I think it'll be a long, slow process until we share the same cultural identity as Americans (as opposed to white Americans and black Americans), and only then can racism and prejudice end.
On a completely different topic - I've been watching the Youtube videos of the Nostalgia Critic lately. He does entertaining reviews of movies, TV shows, and other things from the childhood of those of us in our 20s and 30s.
I came across this video today, in which he reviews Siskel and Ebert. http://www.youtube.com/watch?v=Yj3kS4T2vRg
It's really entertaining and I learned a couple of things I didn't know about you and Gene Siskel, and of course he had nothing but the highest compliments for you both.
But Roger, I couldn't help but notice the 3 minute mark of the video above - there you are, talking about how you played the Teenage Mutant Ninja Turtles video game. Not only that, but you're criticizing a film because they showed the wrong level of a video game, which you were actually able to recognize from playing it!
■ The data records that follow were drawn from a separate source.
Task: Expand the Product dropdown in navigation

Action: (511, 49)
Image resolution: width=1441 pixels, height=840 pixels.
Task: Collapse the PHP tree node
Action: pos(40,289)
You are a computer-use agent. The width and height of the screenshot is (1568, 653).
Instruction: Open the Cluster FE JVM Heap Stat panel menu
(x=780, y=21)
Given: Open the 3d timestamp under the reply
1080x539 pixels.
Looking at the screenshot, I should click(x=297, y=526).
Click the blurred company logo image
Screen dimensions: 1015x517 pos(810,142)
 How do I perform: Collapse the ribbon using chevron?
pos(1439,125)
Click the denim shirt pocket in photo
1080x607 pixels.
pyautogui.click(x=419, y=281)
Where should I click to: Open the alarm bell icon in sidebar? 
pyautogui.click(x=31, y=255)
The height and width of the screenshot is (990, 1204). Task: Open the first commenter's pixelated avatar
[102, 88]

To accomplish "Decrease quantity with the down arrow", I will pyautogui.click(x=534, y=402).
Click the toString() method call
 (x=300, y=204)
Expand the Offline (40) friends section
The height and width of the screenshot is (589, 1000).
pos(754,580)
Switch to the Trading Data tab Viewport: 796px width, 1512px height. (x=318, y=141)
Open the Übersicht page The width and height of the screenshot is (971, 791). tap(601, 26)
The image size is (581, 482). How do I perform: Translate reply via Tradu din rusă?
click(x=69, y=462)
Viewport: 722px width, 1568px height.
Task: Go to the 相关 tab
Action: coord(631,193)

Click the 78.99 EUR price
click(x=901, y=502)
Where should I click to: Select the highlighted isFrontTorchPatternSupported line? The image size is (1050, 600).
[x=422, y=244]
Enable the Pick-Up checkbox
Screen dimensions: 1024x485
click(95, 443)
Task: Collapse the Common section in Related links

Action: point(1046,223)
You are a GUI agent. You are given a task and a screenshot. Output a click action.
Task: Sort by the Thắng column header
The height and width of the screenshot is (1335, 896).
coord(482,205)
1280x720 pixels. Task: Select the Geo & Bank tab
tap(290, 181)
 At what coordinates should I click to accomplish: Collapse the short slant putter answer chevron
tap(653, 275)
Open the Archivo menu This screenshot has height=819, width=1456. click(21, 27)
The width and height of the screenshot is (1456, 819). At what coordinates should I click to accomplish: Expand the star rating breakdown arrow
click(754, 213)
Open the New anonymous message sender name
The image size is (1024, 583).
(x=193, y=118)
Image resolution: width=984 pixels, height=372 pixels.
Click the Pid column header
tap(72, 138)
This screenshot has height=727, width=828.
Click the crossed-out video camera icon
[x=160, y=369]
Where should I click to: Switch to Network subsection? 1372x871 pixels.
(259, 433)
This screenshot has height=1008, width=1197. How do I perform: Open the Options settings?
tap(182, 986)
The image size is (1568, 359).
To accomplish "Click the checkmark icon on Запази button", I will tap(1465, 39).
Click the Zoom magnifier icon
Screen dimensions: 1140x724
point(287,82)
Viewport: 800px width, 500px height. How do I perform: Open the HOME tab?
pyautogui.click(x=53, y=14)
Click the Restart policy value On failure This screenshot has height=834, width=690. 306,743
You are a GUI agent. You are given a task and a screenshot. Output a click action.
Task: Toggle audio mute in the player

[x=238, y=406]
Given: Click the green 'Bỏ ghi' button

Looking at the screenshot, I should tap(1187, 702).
It was just an unexpected moment that made me laugh, given your public distaste for video games. (You and I just define "art" differently, and that's fine.) I'll give you one thing though, if my first video game was Teenage Mutant Ninja Turtles, the bad impression might have made me permanently give up video games too. Awful, awful game.
Hey, are you guys talking about Portal in here?
I watched 2001 after playing Portal, and HAL actually made me appreciate GLaDoS less. She's a total rip-off.